• [REQUEST] Substitute "menu" for "dropdown" throughout the data below and keep everything else the same.

_ _ _ _ _ _ _

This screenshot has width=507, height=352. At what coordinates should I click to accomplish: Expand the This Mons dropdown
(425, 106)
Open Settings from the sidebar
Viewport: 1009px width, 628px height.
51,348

_ _ _ _ _ _ _

• [SOLUTION TO THE PROBLEM]
This screenshot has width=507, height=352. At what coordinates should I click to accomplish: Expand the This Mons menu
(425, 106)
Open Settings from the sidebar
Viewport: 1009px width, 628px height.
51,348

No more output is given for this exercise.